Lieutenant Colonel Jeffrey Krusinski smiled slightly and spoke with his attorney after the verdict was returned on Wednesday by the jury of five men and two women in the two-day trial in Arlington County Circuit Court. Jurors deliberated for just over an hour.
Krusinski did not speak with reporters afterward.
Police have said Krusinski was drunk when he approached a woman in a parking lot near the Defense Department headquarters in May.

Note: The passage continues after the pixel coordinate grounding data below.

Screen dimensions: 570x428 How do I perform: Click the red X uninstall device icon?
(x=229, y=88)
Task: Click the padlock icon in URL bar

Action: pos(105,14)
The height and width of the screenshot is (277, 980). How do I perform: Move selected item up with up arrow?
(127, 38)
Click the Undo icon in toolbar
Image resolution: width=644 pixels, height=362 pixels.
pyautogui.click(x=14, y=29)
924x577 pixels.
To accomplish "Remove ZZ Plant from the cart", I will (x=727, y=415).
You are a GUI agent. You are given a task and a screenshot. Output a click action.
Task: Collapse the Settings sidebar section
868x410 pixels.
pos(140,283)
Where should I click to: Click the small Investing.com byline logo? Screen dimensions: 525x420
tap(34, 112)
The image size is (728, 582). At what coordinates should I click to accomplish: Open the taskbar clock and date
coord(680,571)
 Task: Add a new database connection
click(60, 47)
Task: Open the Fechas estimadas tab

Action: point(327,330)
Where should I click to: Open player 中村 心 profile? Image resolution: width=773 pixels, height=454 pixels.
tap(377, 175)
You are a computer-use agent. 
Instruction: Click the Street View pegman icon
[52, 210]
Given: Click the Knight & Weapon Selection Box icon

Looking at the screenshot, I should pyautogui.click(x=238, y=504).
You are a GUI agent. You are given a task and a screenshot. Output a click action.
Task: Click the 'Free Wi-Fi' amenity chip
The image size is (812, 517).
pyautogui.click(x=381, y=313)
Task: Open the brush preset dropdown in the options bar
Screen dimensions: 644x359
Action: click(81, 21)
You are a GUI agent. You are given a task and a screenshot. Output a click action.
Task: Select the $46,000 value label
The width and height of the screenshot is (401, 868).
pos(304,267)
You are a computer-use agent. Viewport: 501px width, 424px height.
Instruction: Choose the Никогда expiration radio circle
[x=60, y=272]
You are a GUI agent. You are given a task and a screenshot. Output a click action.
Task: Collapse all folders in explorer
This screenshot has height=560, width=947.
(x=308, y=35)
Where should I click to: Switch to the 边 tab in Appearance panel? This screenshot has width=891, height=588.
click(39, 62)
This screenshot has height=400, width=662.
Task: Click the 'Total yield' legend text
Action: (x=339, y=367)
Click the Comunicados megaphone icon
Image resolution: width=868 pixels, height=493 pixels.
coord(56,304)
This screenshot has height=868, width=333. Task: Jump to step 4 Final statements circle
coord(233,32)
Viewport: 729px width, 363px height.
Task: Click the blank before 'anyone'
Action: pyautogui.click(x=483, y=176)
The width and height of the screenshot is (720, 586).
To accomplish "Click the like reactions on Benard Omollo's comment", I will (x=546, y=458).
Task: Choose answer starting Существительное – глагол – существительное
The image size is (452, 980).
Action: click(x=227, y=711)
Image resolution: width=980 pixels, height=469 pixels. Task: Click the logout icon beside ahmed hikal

The woman testified on Tuesday that Krusinski grabbed her buttocks and breasts in an unprovoked attack, prompting her to defend herself.
On Wednesday, restaurant worker Rene Miranda, who saw part of the confrontation from the window of a nearby bar where he was relaxing with friends, testified for the defense that he looked outside and saw a woman hit a man with a cell phone and the man did not respond with violence.
Krusinski was the head of the Air Force's sexual assault prevention and response branch, and his arrest took place the same week that the Pentagon reported that unwanted sexual contact complaints jumped 37 percent last year.
Prosecutor Theo Stamos said it was a coincidence that the case against Krusinski came at a time when Congress was considering harsher penalties for military personnel convicted of sexual harassment or assault.
"The jury has spoken and that's how it goes," Stamos said.
Krusinski was originally accused of sexual battery, but prosecutors revised the charge to assault and battery in July, saying it was more appropriate.
Krusinski had faced the possibility of a year in jail, a $2,500 fine and discharge from the Air Force if he was convicted. After he was charged, he was moved to another military personnel job.